- **Required actions**
- a) Translate the sentence "Arachnophilia is free and open-source software subject to the terms of the GNU General Public License." from the text about Arachnophilia into French.
- b) From the text about Arachnophilia, reproduce the passage starting with "Arachnophilia is a" and going on through "1.5 or later.".

══ Text section ══

Arachnophilia is a source code editor written in Java by Paul Lutus. It is the successor to another HTML editor, WebThing. The name Arachnophilia comes from the term meaning "love of spiders", a metaphor for the task of building on the World Wide Web.

Arachnophilia is free and open-source software subject to the terms of the GNU General Public License.

History 
Once written as a Windows application, the program was rewritten by Lutus in Java as part of his boycott against Microsoft and its product activation features for Windows XP. Arachnophilia requires the Java 2 runtime environment, release 1.5 or later.

The program was licensed as Careware software, then as LGPL-2.1-or-later in 2011, and now as GPL-2.0-or-later since 2018 with the source available on the website.

Features 

The program can import and convert to HTML various RTF documents, tables and outlines from any Windows 95 (and above) compliant application. The output of the code can be previewed in up to six different web browsers. It supports CGI, frames and other languages beside HTML, for instance PHP, Perl, C++, Java, and JavaScript development.

═══
══ Supplied material ══

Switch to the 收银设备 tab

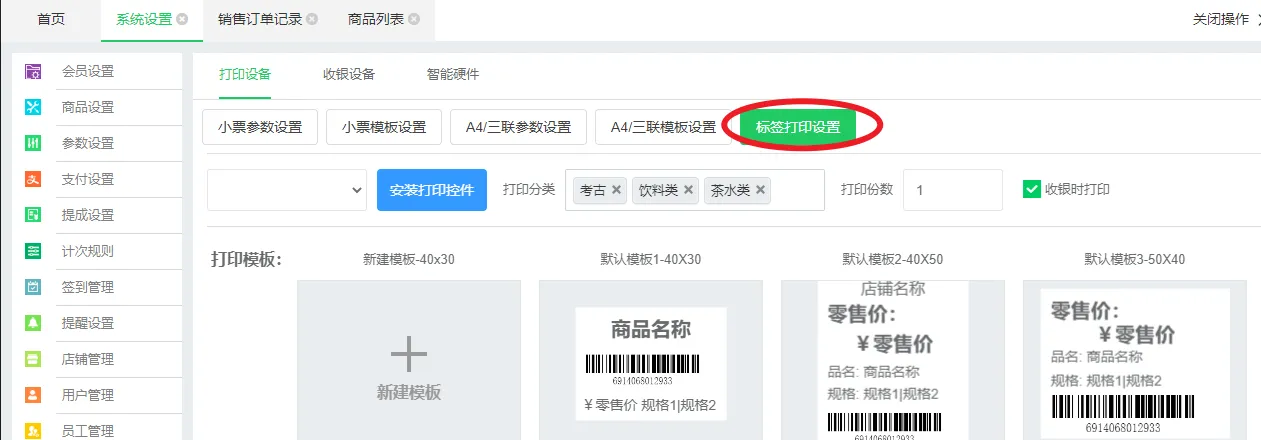[348, 74]
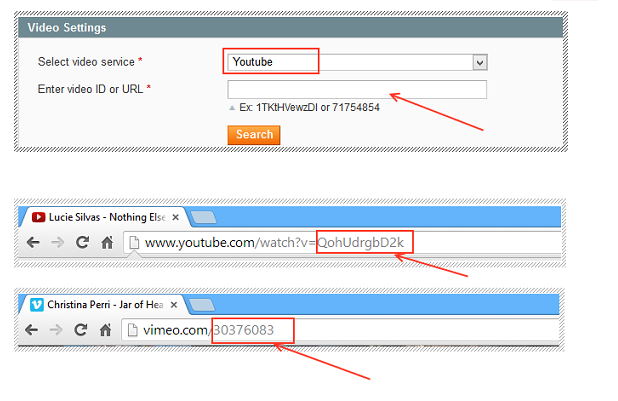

═══

- **Solutions to the exercise**
- a) Arachnophilia est un logiciel libre et open source soumis aux conditions de la licence publique générale GNU.

- b)
Arachnophilia is a source code editor written in Java by Paul Lutus. It is the successor to another HTML editor, WebThing. The name Arachnophilia comes from the term meaning "love of spiders", a metaphor for the task of building on the World Wide Web.

Arachnophilia is free and open-source software subject to the terms of the GNU General Public License.

History 
Once written as a Windows application, the program was rewritten by Lutus in Java as part of his boycott against Microsoft and its product activation features for Windows XP. Arachnophilia requires the Java 2 runtime environment, release 1.5 or later.